Member of Maharashtra Legislative Assembly
- Incumbent
- Assumed office (2024 - Present)
- Preceded by: Sanjivreddy Bapurao Bodkurwar
- Constituency: Wani

Personal details
- Born: Sanjay Nilkanthrao Derkar 17 January 1964 (age 62) At.Wani, Dist.Yavatmal District, Maharashtra
- Party: Shiv Sena(UBT) (2021-present)
- Other political affiliations: Nationalist Congress Party (before 2021)
- Spouse: Kiran Sanjay Derkar
- Children: 1 Daughter Bhairavi Derkar
- Parent: Nilkanthrao Keshavrao Derkar (father);
- Alma mater: Post Graduate M.Sc. (Chemistry) From Bhopal University, Bhopal Year- 1986.

= Sanjay Derkar =

Indian politician

Sanjay Nilkanthrao Derkar (born 1964) is an Indian politician from Maharashtra. He is an MLA from Wani Assembly constituency in Yavatmal district. He won the 2024 Maharashtra Legislative Assembly election representing the Shiv Sena (UBT).
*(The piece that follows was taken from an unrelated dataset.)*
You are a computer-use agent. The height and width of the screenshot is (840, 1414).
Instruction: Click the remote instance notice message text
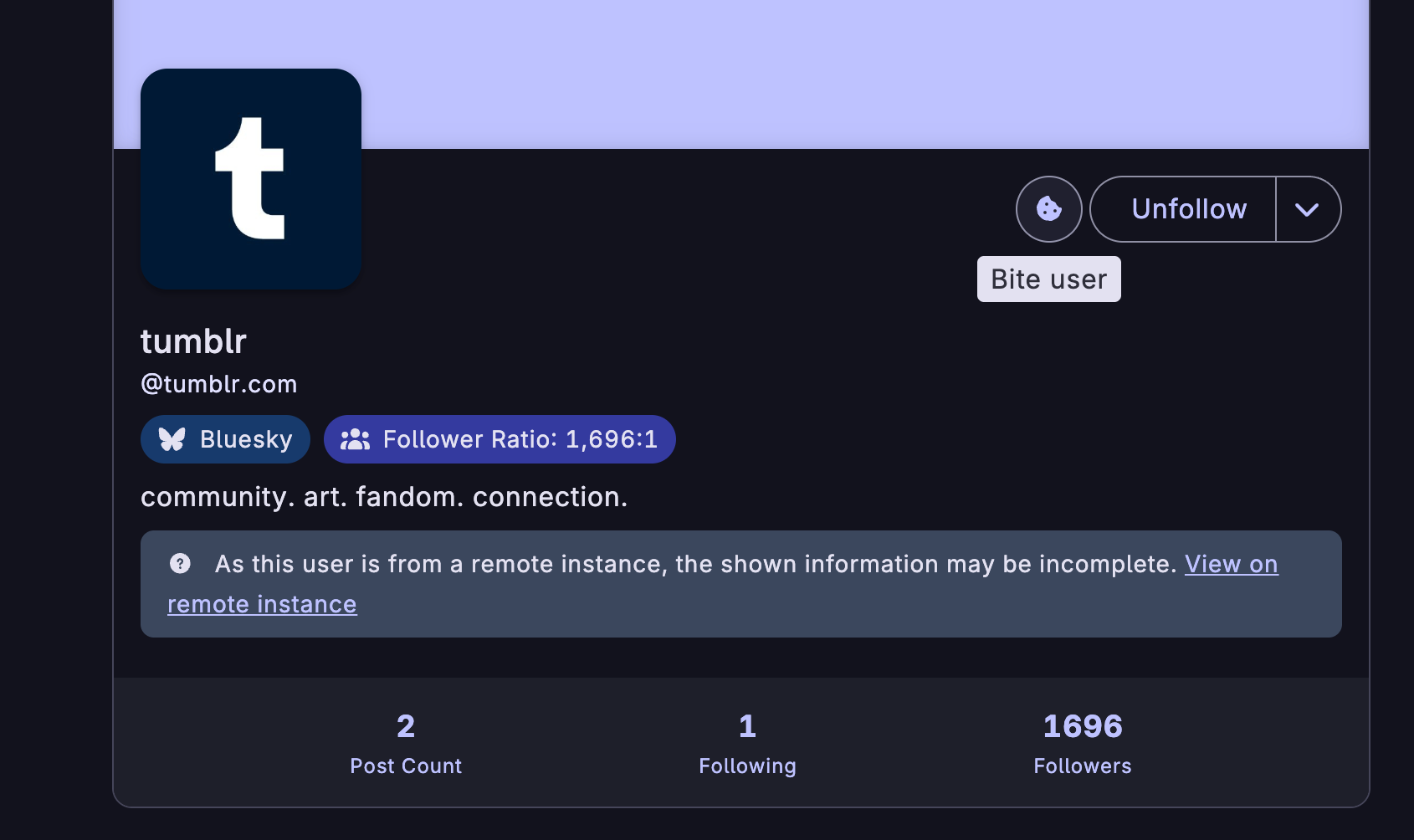[x=694, y=565]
== Early life and education ==
Derkar is from Wani, Yavatmal district, Maharashtra. He is the son of Nilkanthrao Keshavrao Derkar. He completed his MSc in chemistry at Bhopal University, Bhopal in 1986.

== Career ==
Derkar made his electoral debut and became an MLA for the first time winning from Wani Assembly constituency representing Shiv Sena (UBT) in the 2024 Maharashtra Legislative Assembly election. He polled 94,618 votes and defeated his nearest rival, Sanjivreddy Bapurao Bodkurwar of the Bharatiya Janata Party, by a margin of 15,560 votes. Earlier, he lost the 2019 Maharashtra Legislative Assembly election as an independent candidate. He finished third to winner Sanjivreddy Bapurao Bodkurwar of the BJP who polled 67,710 votes and Wamanrao Bapurao Kasawar of the Indian National Congress, got 25,045 votes. Derkar garnered 39,915 votes.